_Work to be completed:_ In the records below, find the line with "Close the chat panel with X" and the line with "Given: Open the 帮助 menu". Print both exactly, along with every line between them, and no other line.

========

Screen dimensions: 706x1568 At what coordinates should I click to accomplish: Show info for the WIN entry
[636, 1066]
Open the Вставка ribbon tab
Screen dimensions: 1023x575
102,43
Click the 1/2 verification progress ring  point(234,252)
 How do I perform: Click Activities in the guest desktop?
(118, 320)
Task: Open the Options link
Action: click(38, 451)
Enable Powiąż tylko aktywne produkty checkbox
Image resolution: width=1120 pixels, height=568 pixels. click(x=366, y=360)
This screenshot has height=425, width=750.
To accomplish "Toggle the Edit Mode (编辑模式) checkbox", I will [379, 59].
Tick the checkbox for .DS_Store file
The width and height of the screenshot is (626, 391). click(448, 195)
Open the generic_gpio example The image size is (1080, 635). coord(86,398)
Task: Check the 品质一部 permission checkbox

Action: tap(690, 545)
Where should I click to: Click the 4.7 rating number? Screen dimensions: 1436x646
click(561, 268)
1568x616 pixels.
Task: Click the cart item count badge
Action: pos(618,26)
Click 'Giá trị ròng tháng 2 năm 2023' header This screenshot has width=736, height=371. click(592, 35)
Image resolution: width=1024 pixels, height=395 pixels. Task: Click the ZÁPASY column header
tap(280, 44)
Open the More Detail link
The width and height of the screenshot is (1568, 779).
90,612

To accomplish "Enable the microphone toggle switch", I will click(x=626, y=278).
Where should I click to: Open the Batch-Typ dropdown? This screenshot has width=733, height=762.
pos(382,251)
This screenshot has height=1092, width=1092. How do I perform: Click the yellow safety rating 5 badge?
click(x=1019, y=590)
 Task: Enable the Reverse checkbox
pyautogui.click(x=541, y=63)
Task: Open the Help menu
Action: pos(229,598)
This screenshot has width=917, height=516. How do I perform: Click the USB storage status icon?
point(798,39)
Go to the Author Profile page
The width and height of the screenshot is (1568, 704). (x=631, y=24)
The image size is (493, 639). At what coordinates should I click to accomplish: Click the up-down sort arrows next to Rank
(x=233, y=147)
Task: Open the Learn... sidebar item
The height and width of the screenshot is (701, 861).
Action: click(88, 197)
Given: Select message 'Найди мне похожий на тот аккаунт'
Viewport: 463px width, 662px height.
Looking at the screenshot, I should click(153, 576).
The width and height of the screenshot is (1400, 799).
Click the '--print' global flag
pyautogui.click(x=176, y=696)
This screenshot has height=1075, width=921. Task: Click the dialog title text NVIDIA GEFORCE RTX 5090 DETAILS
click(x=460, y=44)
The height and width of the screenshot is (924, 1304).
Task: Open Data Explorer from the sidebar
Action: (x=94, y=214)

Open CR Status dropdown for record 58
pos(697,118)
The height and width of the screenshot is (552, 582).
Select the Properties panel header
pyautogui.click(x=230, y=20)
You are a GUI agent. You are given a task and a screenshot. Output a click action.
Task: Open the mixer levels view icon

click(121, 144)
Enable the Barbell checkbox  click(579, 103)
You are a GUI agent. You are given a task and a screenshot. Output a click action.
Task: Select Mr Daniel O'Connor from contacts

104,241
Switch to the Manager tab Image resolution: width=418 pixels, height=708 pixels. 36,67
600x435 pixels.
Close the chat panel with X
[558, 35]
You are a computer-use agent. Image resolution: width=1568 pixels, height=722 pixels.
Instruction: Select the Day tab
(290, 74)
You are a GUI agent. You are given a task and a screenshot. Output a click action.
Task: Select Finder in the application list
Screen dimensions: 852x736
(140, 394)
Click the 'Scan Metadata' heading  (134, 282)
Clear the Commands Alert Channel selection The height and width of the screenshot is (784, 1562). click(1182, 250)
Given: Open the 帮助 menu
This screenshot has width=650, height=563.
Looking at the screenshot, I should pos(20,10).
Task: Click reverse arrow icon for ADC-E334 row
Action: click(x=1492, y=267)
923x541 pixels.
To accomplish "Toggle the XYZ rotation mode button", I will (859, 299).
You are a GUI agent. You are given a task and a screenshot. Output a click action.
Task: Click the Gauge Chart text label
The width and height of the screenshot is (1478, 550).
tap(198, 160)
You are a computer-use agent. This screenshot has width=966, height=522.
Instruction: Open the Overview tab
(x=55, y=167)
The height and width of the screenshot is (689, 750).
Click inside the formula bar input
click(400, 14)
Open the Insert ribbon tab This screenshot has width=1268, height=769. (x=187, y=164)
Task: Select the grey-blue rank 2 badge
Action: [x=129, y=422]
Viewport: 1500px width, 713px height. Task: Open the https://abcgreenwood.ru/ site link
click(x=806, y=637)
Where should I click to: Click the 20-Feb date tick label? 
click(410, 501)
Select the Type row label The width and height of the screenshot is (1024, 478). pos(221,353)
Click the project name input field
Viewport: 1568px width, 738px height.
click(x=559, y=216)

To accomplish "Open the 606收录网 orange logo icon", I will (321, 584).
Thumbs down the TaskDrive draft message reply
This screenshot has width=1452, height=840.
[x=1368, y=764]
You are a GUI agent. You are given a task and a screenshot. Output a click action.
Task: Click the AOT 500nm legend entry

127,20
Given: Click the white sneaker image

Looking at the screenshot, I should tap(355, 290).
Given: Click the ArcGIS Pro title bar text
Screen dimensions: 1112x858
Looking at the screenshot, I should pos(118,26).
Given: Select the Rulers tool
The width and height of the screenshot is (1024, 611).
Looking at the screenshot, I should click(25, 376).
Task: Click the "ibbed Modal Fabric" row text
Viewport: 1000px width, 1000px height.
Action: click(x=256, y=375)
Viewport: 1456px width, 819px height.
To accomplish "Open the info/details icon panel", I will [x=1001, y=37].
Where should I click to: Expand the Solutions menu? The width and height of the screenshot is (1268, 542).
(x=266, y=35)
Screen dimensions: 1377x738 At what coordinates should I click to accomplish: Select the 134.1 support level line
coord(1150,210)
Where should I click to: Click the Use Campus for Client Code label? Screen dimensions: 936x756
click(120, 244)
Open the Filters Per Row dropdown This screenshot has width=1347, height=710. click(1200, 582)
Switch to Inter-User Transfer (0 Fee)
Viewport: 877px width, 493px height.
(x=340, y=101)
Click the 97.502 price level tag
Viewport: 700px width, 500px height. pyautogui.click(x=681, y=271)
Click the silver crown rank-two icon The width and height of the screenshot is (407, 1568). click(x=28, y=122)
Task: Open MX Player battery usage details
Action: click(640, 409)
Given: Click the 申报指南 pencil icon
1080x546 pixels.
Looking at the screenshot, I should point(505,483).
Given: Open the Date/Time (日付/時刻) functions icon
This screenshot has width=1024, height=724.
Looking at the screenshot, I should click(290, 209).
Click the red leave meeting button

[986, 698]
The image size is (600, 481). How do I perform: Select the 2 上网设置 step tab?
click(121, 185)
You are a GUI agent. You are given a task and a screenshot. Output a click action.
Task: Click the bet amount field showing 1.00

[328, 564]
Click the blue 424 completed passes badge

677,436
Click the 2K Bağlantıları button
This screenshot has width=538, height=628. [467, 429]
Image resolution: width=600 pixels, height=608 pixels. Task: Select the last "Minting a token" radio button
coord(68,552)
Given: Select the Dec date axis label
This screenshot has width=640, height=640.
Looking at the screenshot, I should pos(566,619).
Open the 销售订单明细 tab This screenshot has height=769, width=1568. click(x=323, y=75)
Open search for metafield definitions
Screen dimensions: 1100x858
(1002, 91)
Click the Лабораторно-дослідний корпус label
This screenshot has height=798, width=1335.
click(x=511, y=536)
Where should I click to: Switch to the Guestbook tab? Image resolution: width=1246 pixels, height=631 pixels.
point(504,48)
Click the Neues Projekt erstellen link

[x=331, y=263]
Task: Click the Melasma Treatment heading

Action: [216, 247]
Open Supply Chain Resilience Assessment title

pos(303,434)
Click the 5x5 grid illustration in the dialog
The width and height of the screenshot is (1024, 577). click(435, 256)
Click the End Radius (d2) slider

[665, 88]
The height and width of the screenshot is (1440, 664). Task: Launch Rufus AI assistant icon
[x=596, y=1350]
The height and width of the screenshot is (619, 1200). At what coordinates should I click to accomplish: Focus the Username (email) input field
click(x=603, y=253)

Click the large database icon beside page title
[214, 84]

========

_Result of the exercise:_
Close the chat panel with X
[558, 35]
You are a computer-use agent. Image resolution: width=1568 pixels, height=722 pixels.
Instruction: Select the Day tab
(290, 74)
You are a GUI agent. You are given a task and a screenshot. Output a click action.
Task: Select Finder in the application list
Screen dimensions: 852x736
(140, 394)
Click the 'Scan Metadata' heading  (134, 282)
Clear the Commands Alert Channel selection The height and width of the screenshot is (784, 1562). click(1182, 250)
Given: Open the 帮助 menu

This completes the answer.